Rescuing the bacterial replisome at a nick requires recombinational repair and helicase reloading

DNA damage occurs in all cells and must be repaired to maintain genome integrity. Many DNA lesions are targeted for removal by repair systems that excise the damage, thereby generating a temporary single-strand discontinuity in the chromosome. If DNA repair has not been completed prior to a round of genome duplication, the single-strand discontinuity (nick or gap) can be converted to a double-strand break (DSB) by an oncoming replication fork.
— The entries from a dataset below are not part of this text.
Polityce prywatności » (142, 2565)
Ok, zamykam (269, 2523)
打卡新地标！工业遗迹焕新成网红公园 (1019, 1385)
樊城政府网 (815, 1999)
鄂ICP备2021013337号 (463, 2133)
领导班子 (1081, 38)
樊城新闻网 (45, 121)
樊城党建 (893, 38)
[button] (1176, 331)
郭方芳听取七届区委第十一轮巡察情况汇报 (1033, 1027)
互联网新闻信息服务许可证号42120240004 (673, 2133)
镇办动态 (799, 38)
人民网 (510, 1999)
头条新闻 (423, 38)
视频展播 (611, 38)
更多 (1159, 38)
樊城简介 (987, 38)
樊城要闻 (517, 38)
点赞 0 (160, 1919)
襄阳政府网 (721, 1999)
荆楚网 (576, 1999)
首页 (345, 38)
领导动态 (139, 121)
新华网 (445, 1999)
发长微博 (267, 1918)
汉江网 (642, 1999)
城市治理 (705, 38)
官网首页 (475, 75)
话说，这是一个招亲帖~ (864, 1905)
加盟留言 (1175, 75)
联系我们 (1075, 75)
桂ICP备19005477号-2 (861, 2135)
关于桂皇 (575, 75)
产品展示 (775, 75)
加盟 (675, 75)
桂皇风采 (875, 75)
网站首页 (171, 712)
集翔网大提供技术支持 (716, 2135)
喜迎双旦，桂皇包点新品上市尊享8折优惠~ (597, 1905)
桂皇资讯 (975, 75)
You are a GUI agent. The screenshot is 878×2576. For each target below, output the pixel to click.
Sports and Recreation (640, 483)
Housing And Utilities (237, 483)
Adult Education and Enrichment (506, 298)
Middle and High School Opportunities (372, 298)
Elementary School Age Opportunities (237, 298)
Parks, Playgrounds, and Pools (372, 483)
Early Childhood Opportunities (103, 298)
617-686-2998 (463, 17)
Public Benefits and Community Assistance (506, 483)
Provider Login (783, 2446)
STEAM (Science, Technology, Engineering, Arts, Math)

Because the genomic location of nucleobase damage is stochastic, investigating the fate of replication machinery (replisome) at DNA repair sites with single-strand discontinuities has been limited. Here we have addressed this issue by expressing Cas9 nickases in Bacillus subtilis to create site specific single-strand discontinuities in a bacterial chromosome. We find that a nick in either leading or lagging strand arrests DNA replication, while the fate of the replicative helicase is distinct and depends upon the strand nicked. Genetic, biochemical, and single cell analyses indicate that replisome/nick encounters generate a single-end DSB which requires recombinational repair to enable PriA-dependent replication restart. Together this work defines the physiologically relevant pathway used by B. subtilis to reinitiate DNA synthesis following replication fork inactivation at a single-strand discontinuity.